Questions to answer ->
1. Can you summarize the silicon photonics passage in two sentences?
2. Reproduce the silicon photonics passage starting with "Supervisor: Professor David" and going on through "effect in silicon.".
3. Which things does the silicon photonics passage describe as hindered, problematic, not sufficient, or limited?

Supervisor: Professor David Thomson
Co-Supervisor: Dr Weiwei Zhang
Future growth in the performance of computing systems is hindered by the electronic technology upon which the vast majority of its hardware is realised. Electronic technology is being pushed ever closer to its physical limitations and as performance is pushed further, power consumption is also becoming problematic. Silicon photonics technology is widely seen as the solution, however in its current form the performance and how densely it can integrated into such systems are not sufficient. Especially, the performance of silicon optical modulator which is an important component of a photonic interconnect is limited due to the weak electro-optic effect in silicon.

Stored data entries ->
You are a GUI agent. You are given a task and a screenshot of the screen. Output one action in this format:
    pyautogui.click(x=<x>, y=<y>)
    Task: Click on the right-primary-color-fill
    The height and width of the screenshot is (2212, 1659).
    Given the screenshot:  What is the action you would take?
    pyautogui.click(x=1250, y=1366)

Results for the exercise ->
1. Future growth in computing performance is held back by electronic technology, which is nearing its physical limitations and facing problematic power consumption. Silicon photonics is widely seen as the solution, but in its current form its performance and integration density are not sufficient, and the silicon optical modulator in particular is limited by silicon's weak electro-optic effect.

2.
Supervisor: Professor David Thomson
Co-Supervisor: Dr Weiwei Zhang
Future growth in the performance of computing systems is hindered by the electronic technology upon which the vast majority of its hardware is realised. Electronic technology is being pushed ever closer to its physical limitations and as performance is pushed further, power consumption is also becoming problematic. Silicon photonics technology is widely seen as the solution, however in its current form the performance and how densely it can integrated into such systems are not sufficient. Especially, the performance of silicon optical modulator which is an important component of a photonic interconnect is limited due to the weak electro-optic effect in silicon.

3.
- Future growth in the performance of computing systems (hindered)
- Power consumption (problematic)
- The performance of silicon photonics technology in its current form (not sufficient)
- How densely silicon photonics can be integrated into such systems (not sufficient)
- The performance of the silicon optical modulator (limited)